ENTRIES SUPPLIED ▸
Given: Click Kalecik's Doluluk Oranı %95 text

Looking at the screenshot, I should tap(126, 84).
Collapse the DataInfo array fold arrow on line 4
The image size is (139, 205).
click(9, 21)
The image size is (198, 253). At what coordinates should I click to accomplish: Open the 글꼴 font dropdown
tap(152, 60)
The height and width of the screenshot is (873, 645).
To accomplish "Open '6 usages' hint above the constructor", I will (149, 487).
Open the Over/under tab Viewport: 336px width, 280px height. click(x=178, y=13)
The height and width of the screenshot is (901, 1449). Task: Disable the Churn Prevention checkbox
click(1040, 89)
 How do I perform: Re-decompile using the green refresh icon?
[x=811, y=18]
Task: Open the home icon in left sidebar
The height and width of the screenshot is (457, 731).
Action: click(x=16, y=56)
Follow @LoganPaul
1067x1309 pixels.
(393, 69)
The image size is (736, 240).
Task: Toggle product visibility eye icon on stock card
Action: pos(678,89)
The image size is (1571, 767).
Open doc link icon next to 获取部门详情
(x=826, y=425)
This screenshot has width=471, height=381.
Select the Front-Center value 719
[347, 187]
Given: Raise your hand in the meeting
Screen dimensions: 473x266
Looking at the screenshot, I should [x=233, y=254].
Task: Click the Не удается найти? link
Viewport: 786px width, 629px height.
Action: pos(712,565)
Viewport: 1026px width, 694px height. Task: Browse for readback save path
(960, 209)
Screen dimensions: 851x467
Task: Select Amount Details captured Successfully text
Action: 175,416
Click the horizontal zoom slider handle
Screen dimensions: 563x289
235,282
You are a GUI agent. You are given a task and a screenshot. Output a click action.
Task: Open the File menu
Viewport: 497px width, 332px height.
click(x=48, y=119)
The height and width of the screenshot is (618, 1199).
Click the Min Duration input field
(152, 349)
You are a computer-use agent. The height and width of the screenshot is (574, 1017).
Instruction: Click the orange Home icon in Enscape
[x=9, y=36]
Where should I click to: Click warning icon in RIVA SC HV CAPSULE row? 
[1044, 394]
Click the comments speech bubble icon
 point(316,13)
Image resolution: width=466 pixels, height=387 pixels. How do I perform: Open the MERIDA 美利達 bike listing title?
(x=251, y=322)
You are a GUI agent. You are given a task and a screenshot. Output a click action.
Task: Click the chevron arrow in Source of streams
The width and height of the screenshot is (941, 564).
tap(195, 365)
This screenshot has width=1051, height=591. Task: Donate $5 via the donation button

EXERCISE DETAILS ▸ Your response must consist of the entries, reproduced exactly.

FINISHED TASK ▸
Given: Click Kalecik's Doluluk Oranı %95 text

Looking at the screenshot, I should tap(126, 84).
Collapse the DataInfo array fold arrow on line 4
The image size is (139, 205).
click(9, 21)
The image size is (198, 253). At what coordinates should I click to accomplish: Open the 글꼴 font dropdown
tap(152, 60)
The height and width of the screenshot is (873, 645).
To accomplish "Open '6 usages' hint above the constructor", I will (149, 487).
Open the Over/under tab Viewport: 336px width, 280px height. click(x=178, y=13)
The height and width of the screenshot is (901, 1449). Task: Disable the Churn Prevention checkbox
click(1040, 89)
 How do I perform: Re-decompile using the green refresh icon?
[x=811, y=18]
Task: Open the home icon in left sidebar
The height and width of the screenshot is (457, 731).
Action: click(x=16, y=56)
Follow @LoganPaul
1067x1309 pixels.
(393, 69)
The image size is (736, 240).
Task: Toggle product visibility eye icon on stock card
Action: pos(678,89)
The image size is (1571, 767).
Open doc link icon next to 获取部门详情
(x=826, y=425)
This screenshot has width=471, height=381.
Select the Front-Center value 719
[347, 187]
Given: Raise your hand in the meeting
Screen dimensions: 473x266
Looking at the screenshot, I should [x=233, y=254].
Task: Click the Не удается найти? link
Viewport: 786px width, 629px height.
Action: pos(712,565)
Viewport: 1026px width, 694px height. Task: Browse for readback save path
(960, 209)
Screen dimensions: 851x467
Task: Select Amount Details captured Successfully text
Action: 175,416
Click the horizontal zoom slider handle
Screen dimensions: 563x289
235,282
You are a GUI agent. You are given a task and a screenshot. Output a click action.
Task: Open the File menu
Viewport: 497px width, 332px height.
click(x=48, y=119)
The height and width of the screenshot is (618, 1199).
Click the Min Duration input field
(152, 349)
You are a computer-use agent. The height and width of the screenshot is (574, 1017).
Instruction: Click the orange Home icon in Enscape
[x=9, y=36]
Where should I click to: Click warning icon in RIVA SC HV CAPSULE row? 
[1044, 394]
Click the comments speech bubble icon
 point(316,13)
Image resolution: width=466 pixels, height=387 pixels. How do I perform: Open the MERIDA 美利達 bike listing title?
(x=251, y=322)
You are a GUI agent. You are given a task and a screenshot. Output a click action.
Task: Click the chevron arrow in Source of streams
The width and height of the screenshot is (941, 564).
tap(195, 365)
This screenshot has width=1051, height=591. Task: Donate $5 via the donation button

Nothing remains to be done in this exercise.